[Exercise data — start]
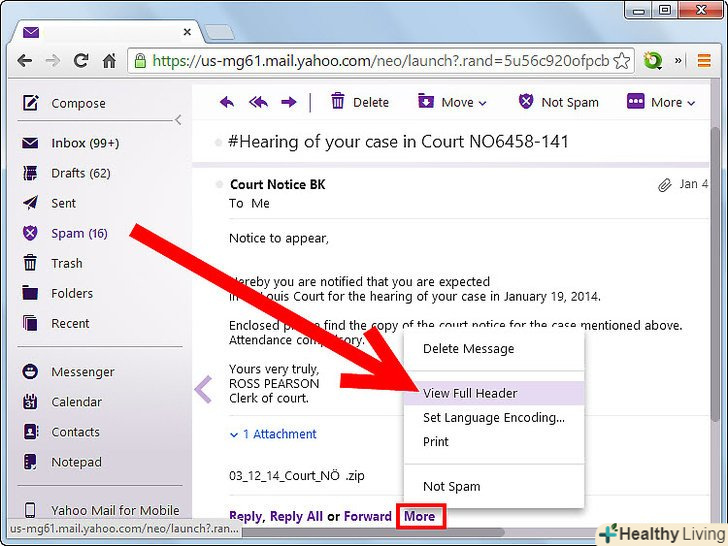This screenshot has width=728, height=546.
Task: Click the reply all double-arrow icon
Action: [x=258, y=102]
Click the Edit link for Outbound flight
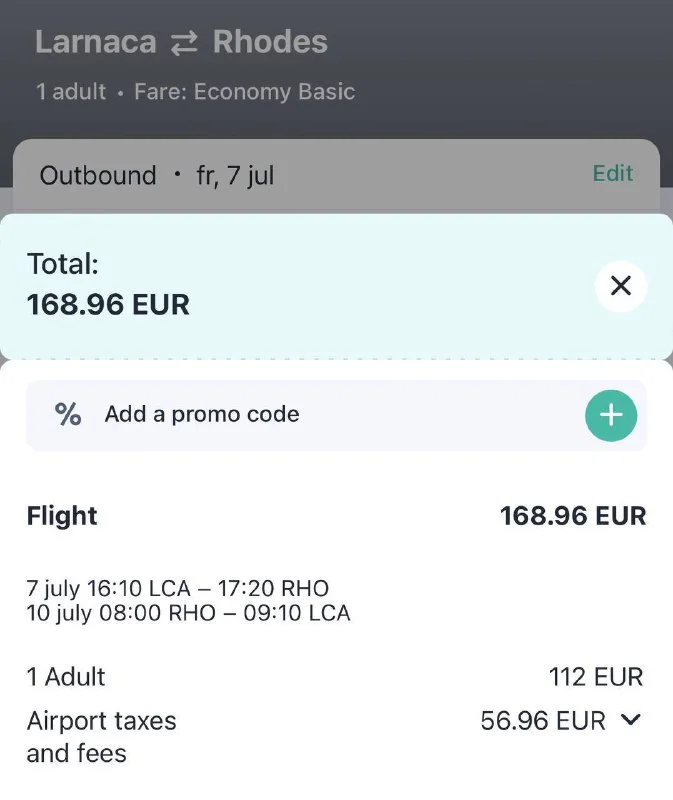This screenshot has width=673, height=800. (612, 173)
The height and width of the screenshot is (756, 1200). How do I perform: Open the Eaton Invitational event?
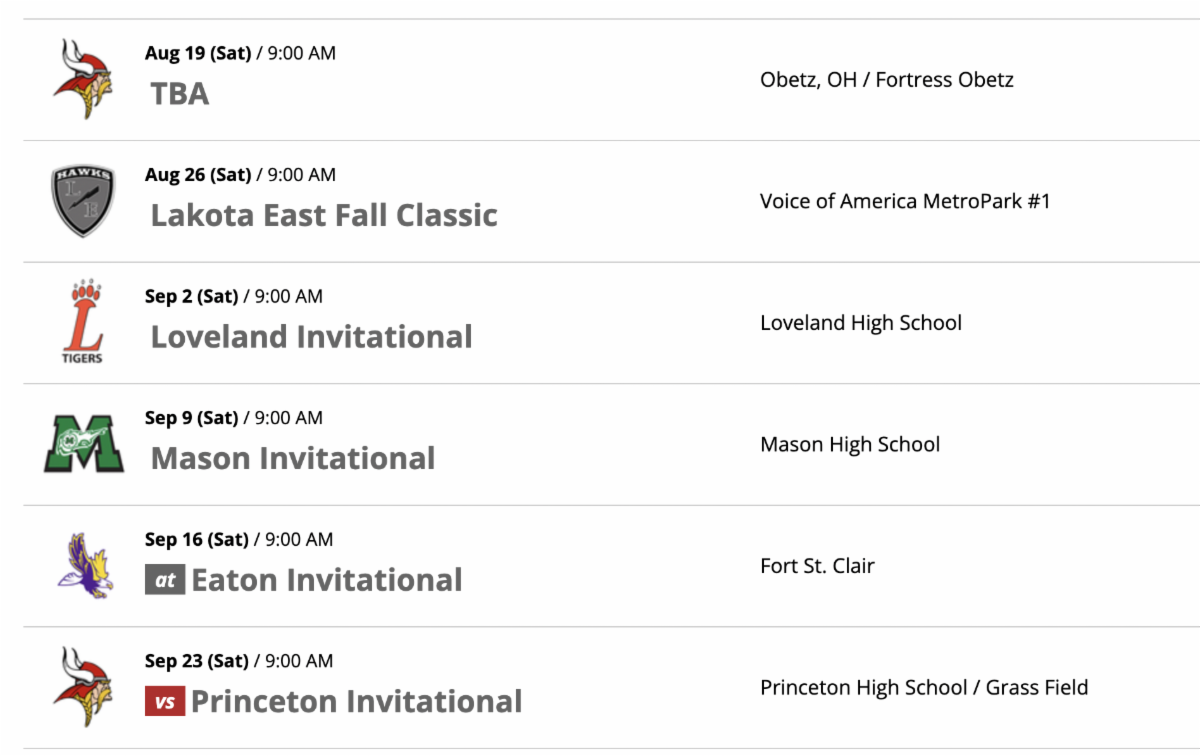(327, 580)
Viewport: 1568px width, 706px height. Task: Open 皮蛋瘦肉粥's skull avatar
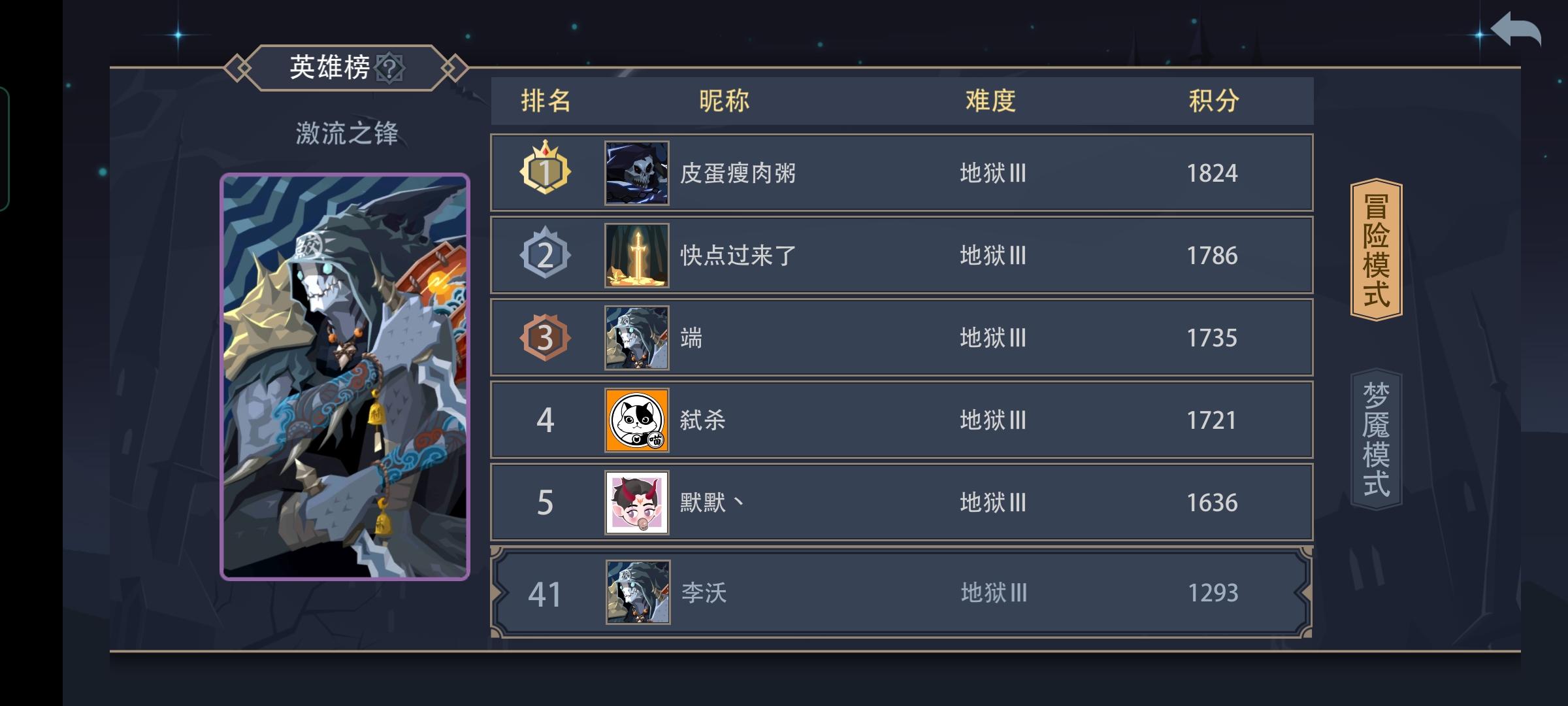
[Exercise data — finish]
(What you will do) Beginning with the line that contains "Click the Edit link for Outbound flight" and ending with the last line of the data, restate each line word for word. Exclude the pictures.

(Answer to the exercise)
Click the Edit link for Outbound flight
This screenshot has width=673, height=800. (612, 173)
The height and width of the screenshot is (756, 1200). How do I perform: Open the Eaton Invitational event?
(327, 580)
Viewport: 1568px width, 706px height. Task: Open 皮蛋瘦肉粥's skull avatar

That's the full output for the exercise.